At present, the research on low-speed high-torque permanent magnet motors is mostly the exploration of new structures, the improvement in electromagnetic performance and the exploration of new optimization methods. However, in the current literature, the research on the pole–slot ratio, which is the most important difficulty in the initial design of low-speed high-torque permanent magnet motor, is far from enough. This makes the designer unable to judge and select the appropriate pole–slot matching scheme. Under the premise of taking into account the electromagnetic performance of the low-speed high-torque motor, the reduction in torque ripple, the increase in maximum output torque and the reduction in the material cost, there is a need to select the appropriate pole–slot ratio scheme. In addition, in the optimization design, there are a variety of sample point sampling methods and surrogate model fitting methods. The accuracy of the surrogate model obtained by combining different sampling methods and surrogate model fitting methods is different. However, the existing literature mostly focuses on the exploration of new optimization algorithms, ignoring the importance of the correct establishment of the surrogate model, and the optimized results are not compared with the prototype. In summary, a comprehensive comparison of the pole–slot ratio scheme can provide a certain reference value for the design of low-speed high-torque permanent magnet motors; analysis of the influence of different sampling methods and surrogate model fitting methods on the accuracy of the surrogate model is also a solid foundation for motor optimization, which enables designers to adopt appropriate sampling methods and surrogate model fitting methods to establish a high-precision surrogate model when optimizing the motor.
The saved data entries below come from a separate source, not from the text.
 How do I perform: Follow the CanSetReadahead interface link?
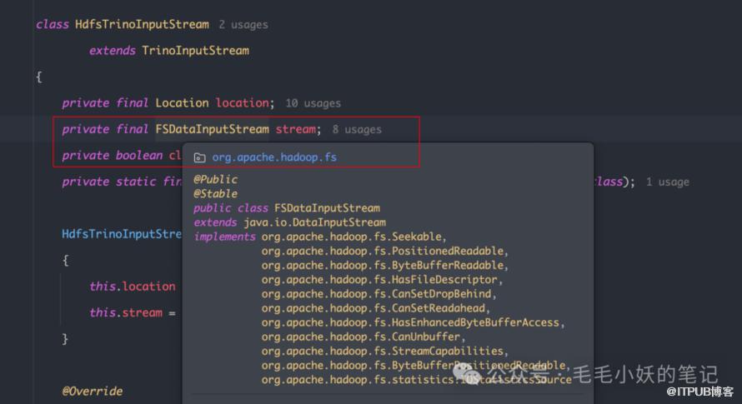tap(377, 308)
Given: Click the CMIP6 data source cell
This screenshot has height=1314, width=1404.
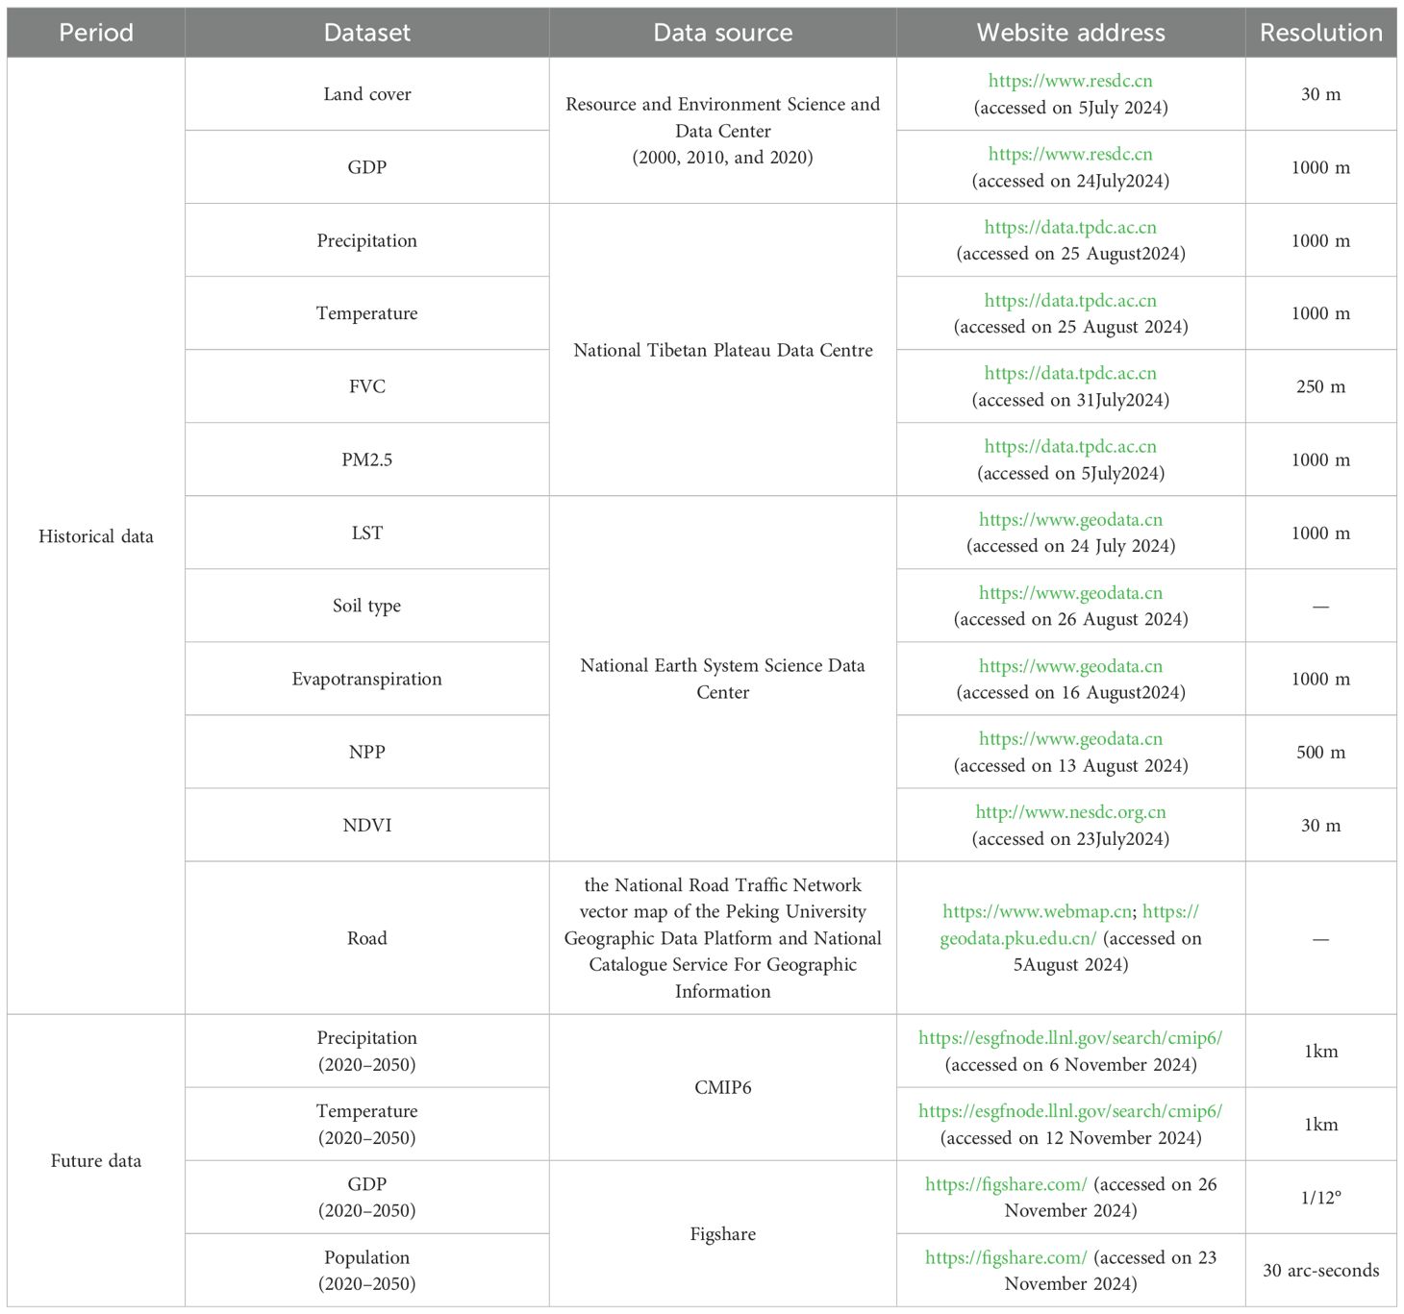Looking at the screenshot, I should pos(722,1087).
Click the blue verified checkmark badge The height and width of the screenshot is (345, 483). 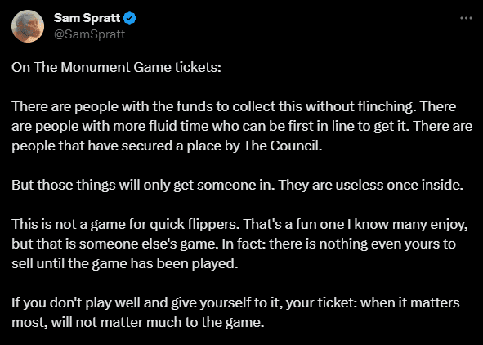pyautogui.click(x=129, y=18)
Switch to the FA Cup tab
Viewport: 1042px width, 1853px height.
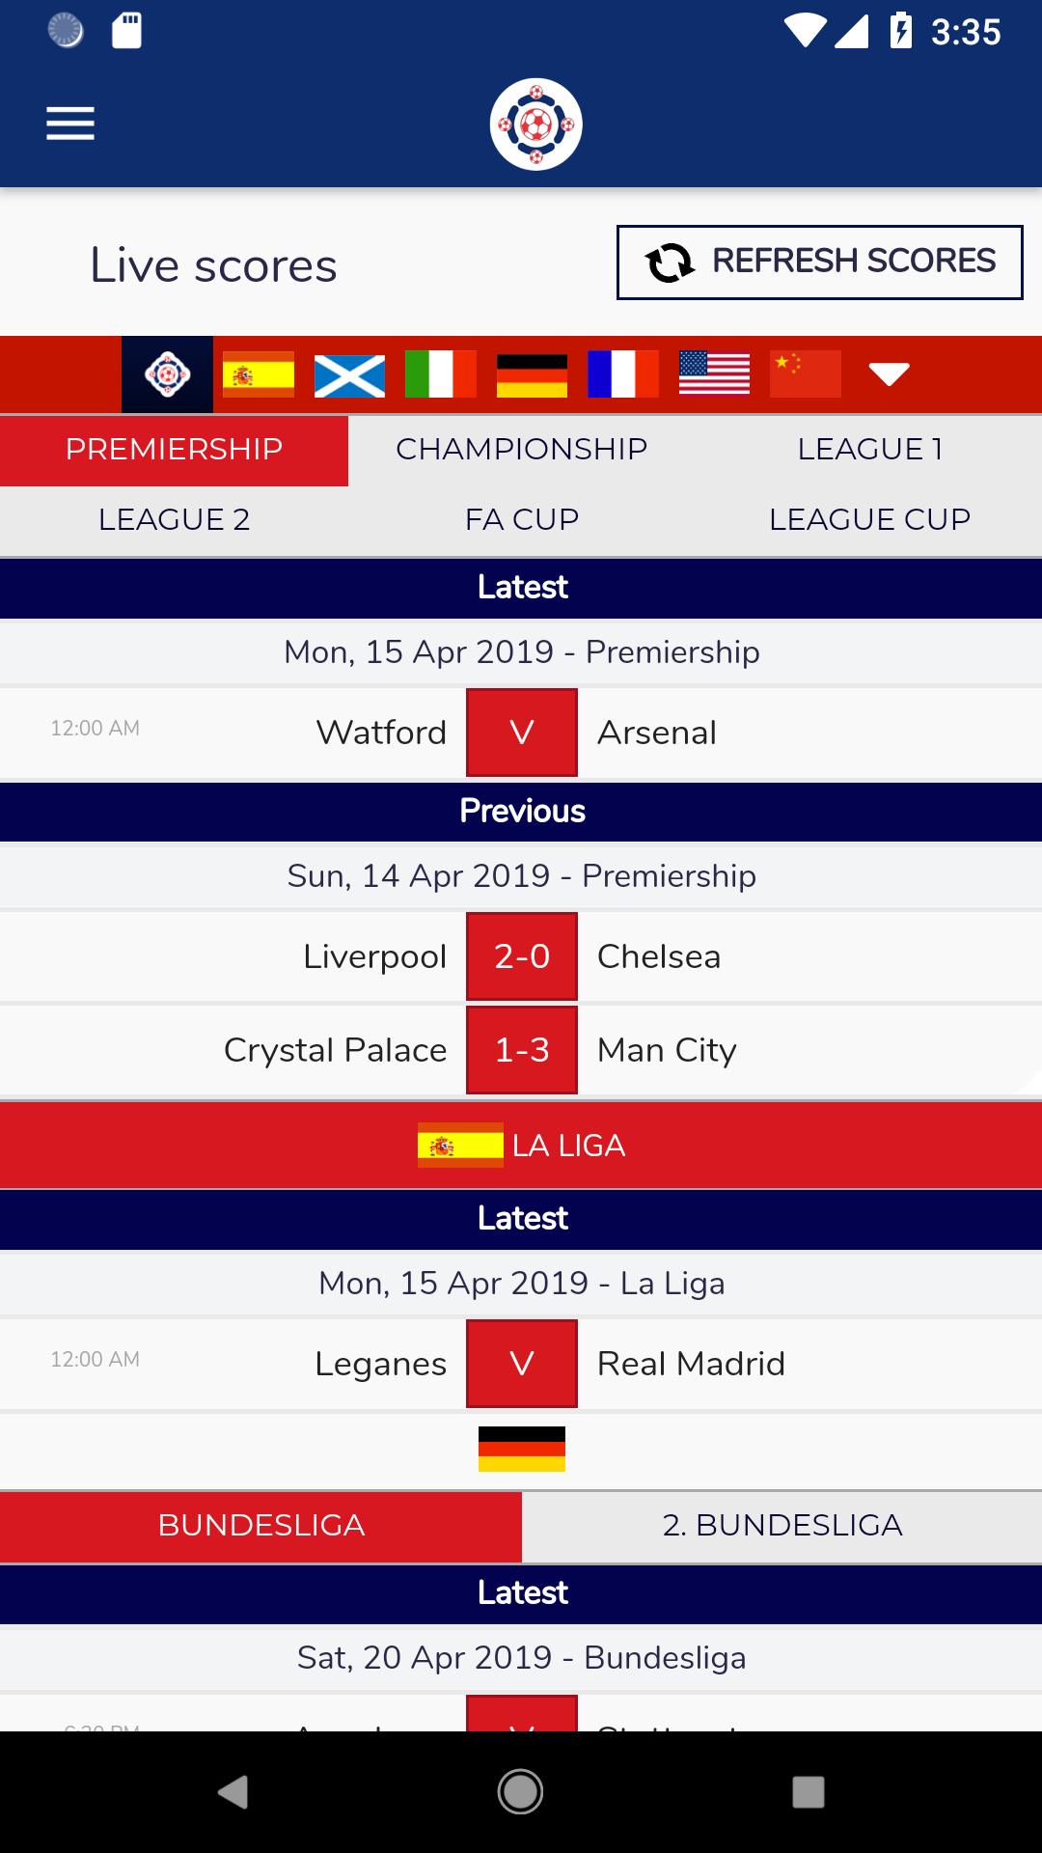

In this paper, based on the 37kW,160rpm motor, a comprehensive comparative study of the pole–slot ratio and the influence of different sampling methods and surrogate model fitting methods on the surrogate model are analyzed. In
Section 2, four different types of motor models with representative pole–slot ratio schemes are established, and the electromagnetic performance of the four motors is comprehensively compared. In
Section 3, the influence of the design parameters of the surface-mounted low-speed high-torque permanent magnet motor on the electromagnetic performance of the motor is analyzed, and two commonly used sample point sampling schemes (CCD, LHS) and three surrogate model fitting methods (GA, Kriging, ANN) are selected. Six kinds of surrogate models are obtained by combining them, and the influence of different sampling methods and surrogate model fitting methods on the fitting accuracy of these six surrogate models is analyzed, and the motor is optimized. In
Section 4, according to the optimized results, a prototype is made to verify the finite element simulation results and the optimization results of the surrogate model. The comparison results of the pole–slot ratio scheme and the surrogate model in this paper are summarized in
Section 5. The work performed in this paper provides a certain reference significance for the initial design and optimization design of low-speed high-torque permanent magnet motor.